3.iphone&ipad deployment
Open Xcode, import the library and the ML file generated above
import SwiftUI
import StableDiffusion
import CoreML
struct ContentView: View {
@State var prompt: String = "a photo of an astronaut riding a horse on mars"
@State var step = 10
@State var seed = 100
@State var image: CGImage?
@State var progress = 0.0
@State var generating = false
@State var booting = true
@State var pipeline: StableDiffusionPipeline?
private let disableSafety = false
var body: some View {
VStack {
if booting {
Text("Initializing...")
} else {
if let image {
Image(uiImage: UIImage(cgImage: image))
.resizable()
.scaledToFit()
}
if generating {
ProgressView(value: progress)
}
if !generating {
TextField("Prompt", text: $prompt)
Stepper(value: $step, in: 1...100) {
Text("steps: \(step)")
}
Stepper(value: $seed, in: 0...10000) {
Text("Seed: \(seed)")
}
Button("Generate") {
progress = 0.0
image = nil
generating = true
Task.detached(priority: .high) {
var images: [CGImage?]?
do {
print("generate")
images = try pipeline?.generateImages(prompt: prompt, stepCount: step,seed: seed, disableSafety: disableSafety, progressHandler: {
progress in
print("test")
self.progress = Double(progress.step) / Double(step)
if let image = progress.currentImages.first {
self.image = image
}
return true
})
} catch let error {
print(error.localizedDescription)
}
print("finish")
if let image = images?.first {
self.image = image
}
generating = false
}
}
}
}
}
.padding()
.onAppear{
Task.detached(priority: .high) {
do {
print(os_proc_available_memory())
guard let path = Bundle.main.path(forResource: "CoreMLModels", ofType: nil, inDirectory: nil) else {
fatalError("Fatal error: failed to find the CoreML models.")
}
let resourceURL = URL(fileURLWithPath: path)
let config = MLModelConfiguration()
config.computeUnits = .cpuAndNeuralEngine
pipeline = try StableDiffusionPipeline(resourcesAt: resourceURL, configuration: config,reduceMemory: true)
try pipeline?.loadResources()
print("initialized pipeline")
} catch let error {
print("error initializing pipeline")
print(error.localizedDescription)
}
booting = false
}
}
}
}
struct ContentView_Previews: PreviewProvider {
static var previews: some View {
ContentView()
}
}
Recommended on iPad and Mac config.computeUnits = .cpuAndNeuralEngine
. If you want to continue deploying on the iPhone, change it to this config.computeUnits = .cpuAndGPU
, then come to the Signing interface, click Capability, and select Increased Memory Limit.
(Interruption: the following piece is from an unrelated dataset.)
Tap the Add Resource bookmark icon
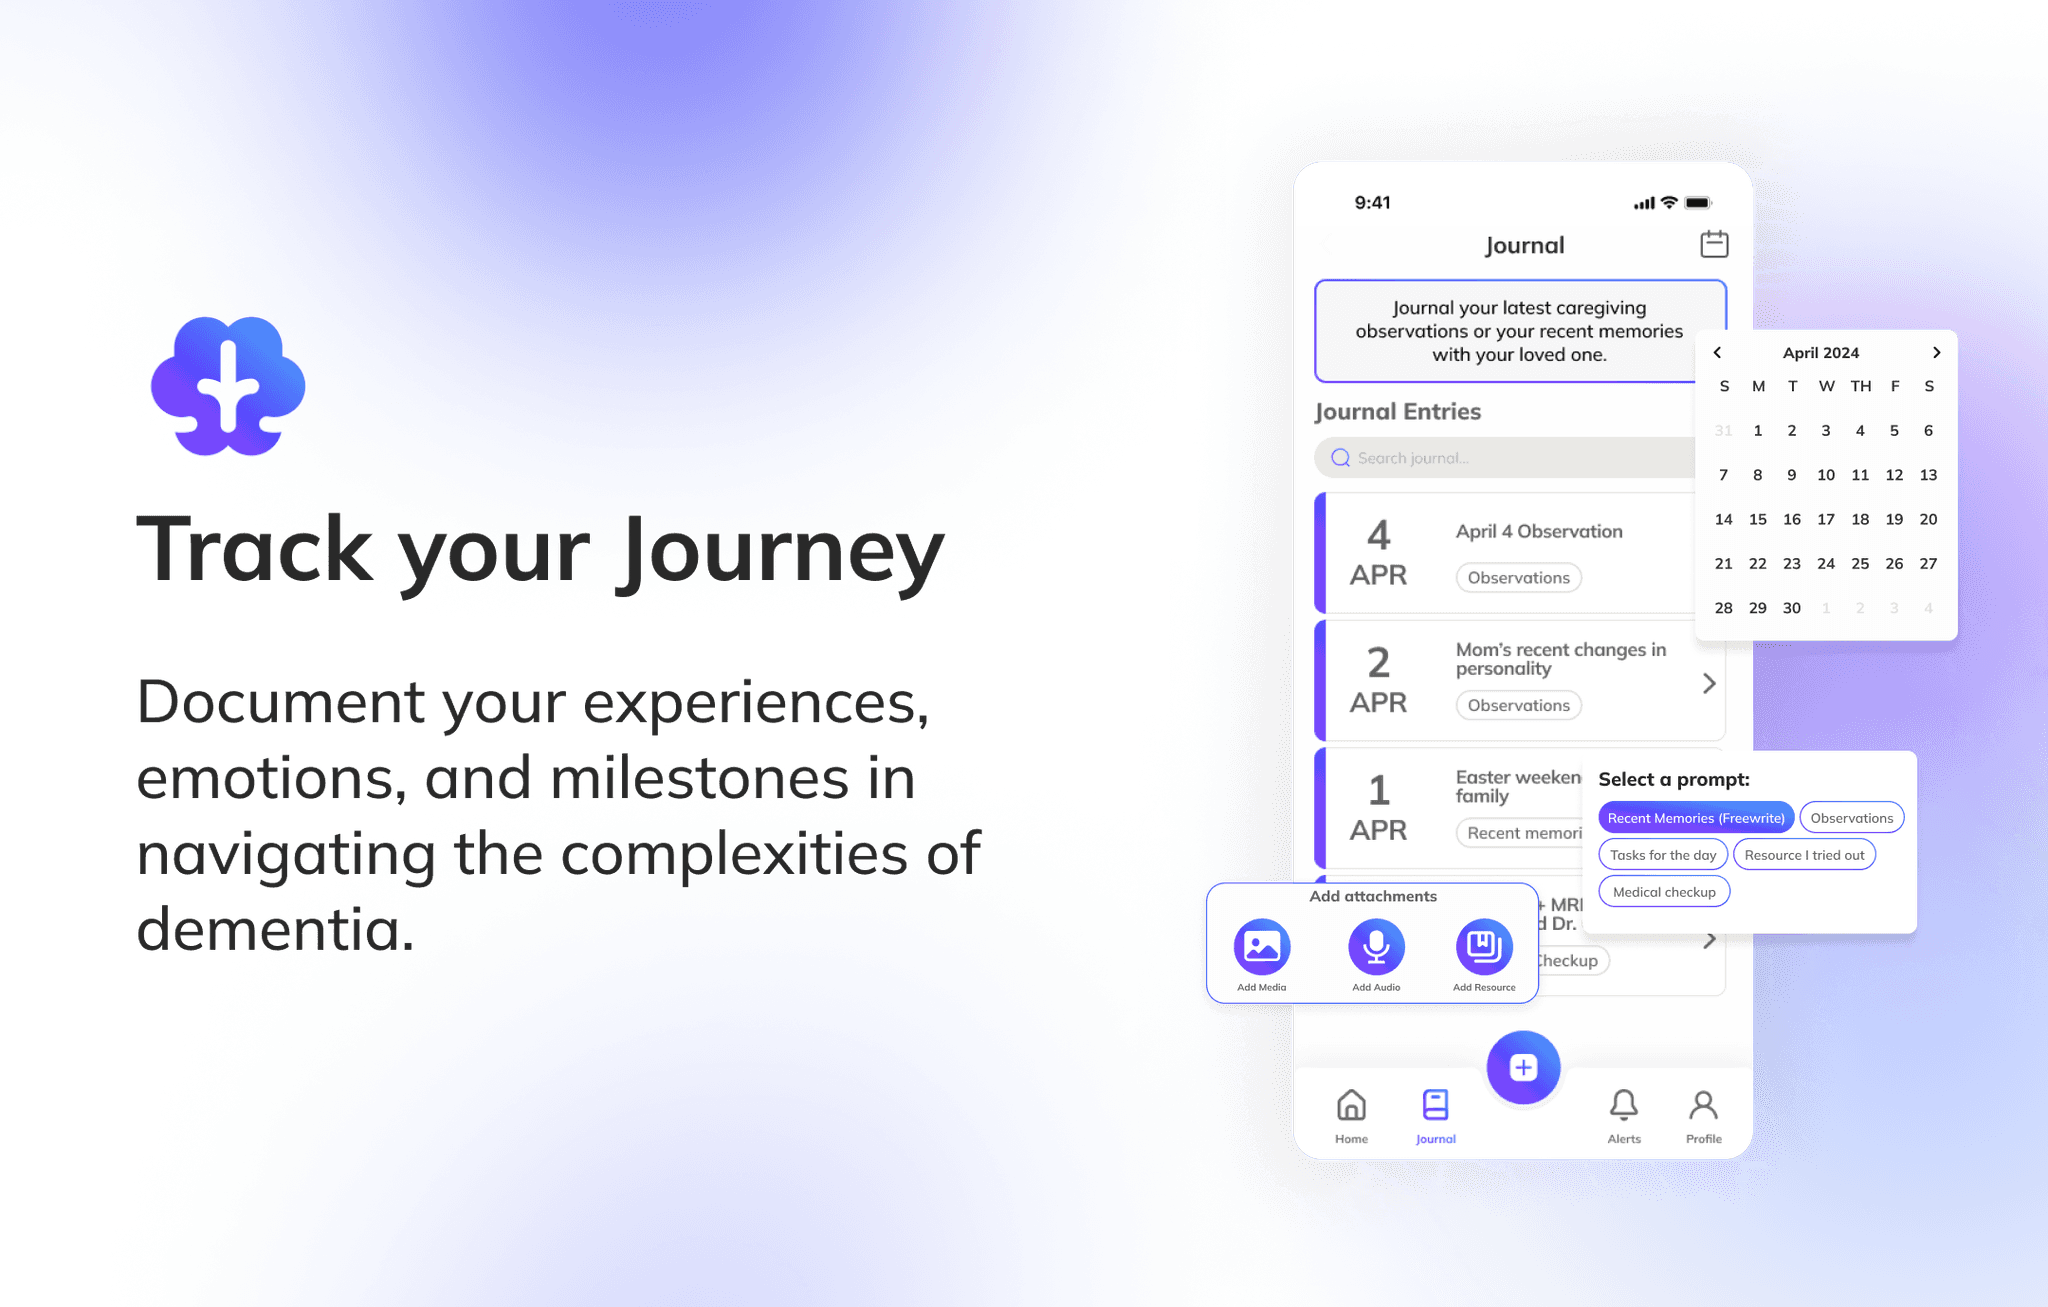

In this way, it can run on the real iPhone. This project requires a little more than 3GB of memory on the real iPhone. I am an iPhone 14pro, and the default available memory of the program is also a little more than 3GB. Therefore, the available memory can be increased to about 4GB through the Increased Memory Limit before it can run. In addition, even if the memory usage is increased, the neural engine will still receive memory errors, which can only be reported with the GPU. iPad air5 does not have this error and can report both. The running speed of the GPU is a bit slower than the neural engine, but it is cool that a mobile phone can run diffusion locally.